* BEGIN Data entries *

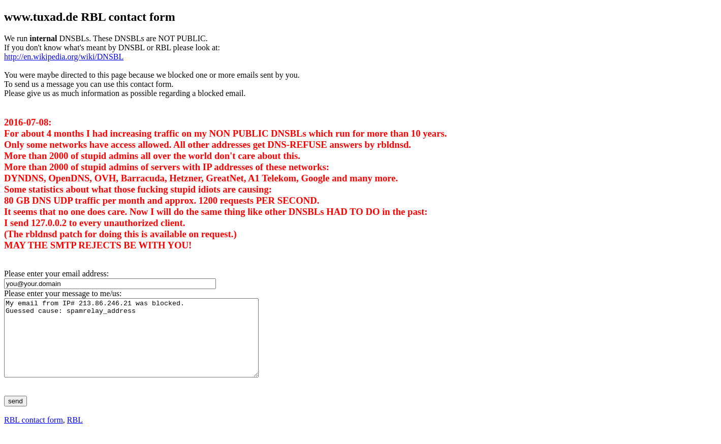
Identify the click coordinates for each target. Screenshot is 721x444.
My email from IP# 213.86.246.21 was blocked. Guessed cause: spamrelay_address (146, 345)
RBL (75, 435)
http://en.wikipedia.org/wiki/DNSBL (63, 56)
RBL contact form (33, 435)
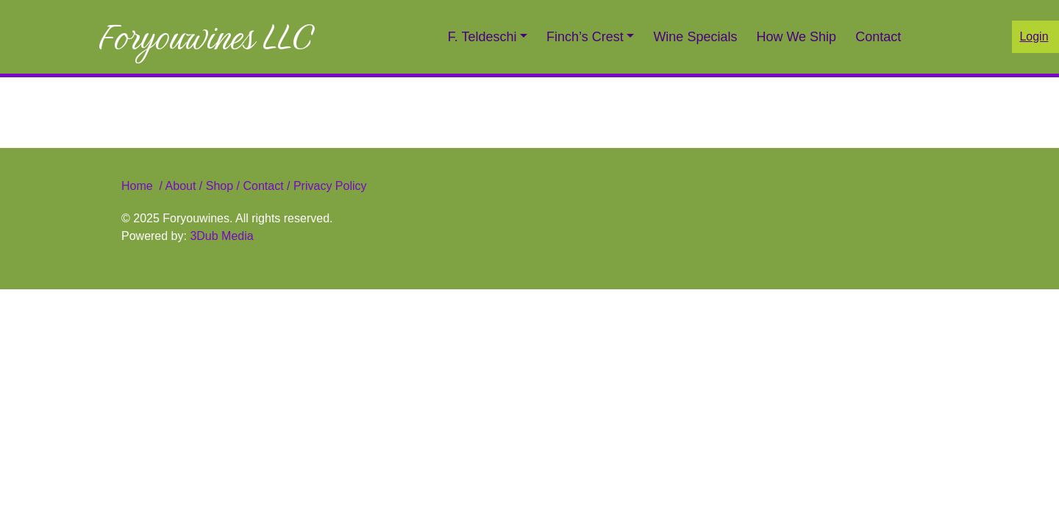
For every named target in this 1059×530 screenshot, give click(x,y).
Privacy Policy (328, 186)
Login (1033, 36)
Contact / (266, 186)
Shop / (223, 186)
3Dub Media (221, 236)
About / (185, 186)
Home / (143, 186)
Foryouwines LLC (205, 37)
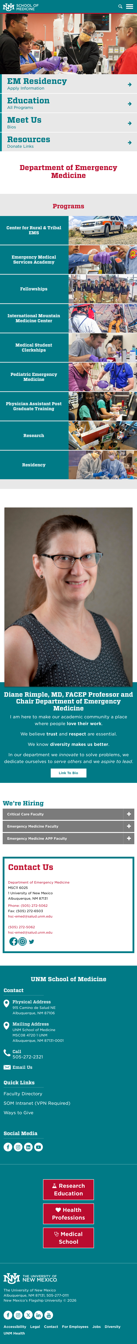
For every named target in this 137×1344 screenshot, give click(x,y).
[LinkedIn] (28, 1147)
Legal (35, 1327)
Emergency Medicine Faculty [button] (32, 826)
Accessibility (15, 1327)
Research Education (68, 1190)
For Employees (75, 1327)
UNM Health (14, 1333)
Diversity (113, 1327)
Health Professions (68, 1214)
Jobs (96, 1327)
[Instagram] (18, 1147)
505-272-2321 (28, 1056)
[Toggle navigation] (129, 6)
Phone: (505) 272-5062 (28, 906)
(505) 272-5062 (21, 927)
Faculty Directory (23, 1094)
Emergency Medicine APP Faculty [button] (37, 839)
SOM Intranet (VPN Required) (37, 1103)
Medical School (68, 1238)
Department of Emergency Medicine (38, 882)
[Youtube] (38, 1147)
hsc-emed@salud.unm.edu (30, 916)
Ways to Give (18, 1113)
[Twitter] (28, 1314)
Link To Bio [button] (68, 773)
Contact (51, 1327)
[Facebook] (8, 1147)
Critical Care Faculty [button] (25, 814)
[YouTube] (48, 1315)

* END Data entries *

** Given problem **
Can you repeat all of the data above word for word, leaving out the pictures?

** Response **
Identify the click coordinates for each target. Screenshot is 721x444.
My email from IP# 213.86.246.21 was blocked. Guessed cause: spamrelay_address (146, 345)
RBL (75, 435)
http://en.wikipedia.org/wiki/DNSBL (63, 56)
RBL contact form (33, 435)
For every named target in this 1059×530 screenshot, give click(x,y).
Privacy Policy (328, 186)
Login (1033, 36)
Contact / (266, 186)
Shop / (223, 186)
3Dub Media (221, 236)
About / (185, 186)
Home / (143, 186)
Foryouwines LLC (205, 37)
For every named target in this 137×1344 screenshot, give click(x,y).
[LinkedIn] (28, 1147)
Legal (35, 1327)
Emergency Medicine Faculty [button] (32, 826)
Accessibility (15, 1327)
Research Education (68, 1190)
For Employees (75, 1327)
UNM Health (14, 1333)
Diversity (113, 1327)
Health Professions (68, 1214)
Jobs (96, 1327)
[Instagram] (18, 1147)
505-272-2321 (28, 1056)
[Toggle navigation] (129, 6)
Phone: (505) 272-5062 (28, 906)
(505) 272-5062 (21, 927)
Faculty Directory (23, 1094)
Emergency Medicine APP Faculty [button] (37, 839)
SOM Intranet (VPN Required) (37, 1103)
Medical School (68, 1238)
Department of Emergency Medicine (38, 882)
[Youtube] (38, 1147)
hsc-emed@salud.unm.edu (30, 916)
Ways to Give (18, 1113)
[Twitter] (28, 1314)
Link To Bio [button] (68, 773)
Contact (51, 1327)
[Facebook] (8, 1147)
Critical Care Faculty [button] (25, 814)
[YouTube] (48, 1315)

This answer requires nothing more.